Figure 2. Structure based design of a constitutively active cyanobactin heterocyclase.

(a) The structure of LynD (4v1v) in complex with its substrate peptide PatE’. The two monomers are shown in orange and teal (chain A) and green (chain B), and the peptide is shown in blue. The boxed region is further illustrated in the rest of the figure 2B-E. (b) Activation of the enzyme by peptide binding. LynD is aligned with TruD (4bs9, black) which was crystallized as an apoenzyme.
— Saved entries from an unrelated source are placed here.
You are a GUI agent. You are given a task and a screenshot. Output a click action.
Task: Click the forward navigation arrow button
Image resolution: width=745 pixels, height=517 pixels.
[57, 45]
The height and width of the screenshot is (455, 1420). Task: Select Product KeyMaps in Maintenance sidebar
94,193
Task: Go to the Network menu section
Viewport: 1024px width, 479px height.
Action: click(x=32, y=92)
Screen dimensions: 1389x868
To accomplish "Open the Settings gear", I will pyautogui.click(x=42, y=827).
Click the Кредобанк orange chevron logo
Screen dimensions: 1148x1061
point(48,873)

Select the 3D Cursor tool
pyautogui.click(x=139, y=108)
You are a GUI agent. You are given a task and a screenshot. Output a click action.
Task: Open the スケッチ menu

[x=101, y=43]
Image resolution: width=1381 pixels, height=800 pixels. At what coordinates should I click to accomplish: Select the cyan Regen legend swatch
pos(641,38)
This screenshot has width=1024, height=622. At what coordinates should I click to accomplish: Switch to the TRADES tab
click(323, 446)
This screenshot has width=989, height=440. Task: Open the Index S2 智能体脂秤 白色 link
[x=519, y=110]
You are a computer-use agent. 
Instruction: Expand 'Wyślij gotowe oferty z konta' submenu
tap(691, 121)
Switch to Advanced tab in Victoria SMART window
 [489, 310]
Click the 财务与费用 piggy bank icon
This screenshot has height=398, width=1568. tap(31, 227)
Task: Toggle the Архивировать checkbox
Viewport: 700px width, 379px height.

Residues 371-415 on LynD form an alpha helix that interacts with the peptide, whereas the corresponding residues on TruD are disordered. (c) The RiPP precursor peptide recognition element (RRE) proposed by Burkhart et al. [36**] comprising of three helices and three beta sheets, in the N-terminal domain of LynD (teal). Residues in the RRE interacts with residues on PatE’ and mediates its binding. (d) Model of substrate binding. PatE’ (blue) was partially ordered in the structure. It is postulated that from the interface between the N-terminal domain of chain A (teal) and the C-terminal domain of chain B (green), PatE’ extends to the nucleotide-biding active site of chain B, where the core peptide region (cyan) is catalysed. (e) Model of the fusion enzyme. Part of the leader peptide from PatE’ was fused to the N-terminus of LynD via a linker region (purple). The fused enzyme is thought to be constitutively active and able to bind and process leaderless peptides (cyan). (f) The kinase model of heterocyclization. For simplicity the substrate was shown as a pentapeptide with the sequence TFCAYD, the F and C highlighted in green.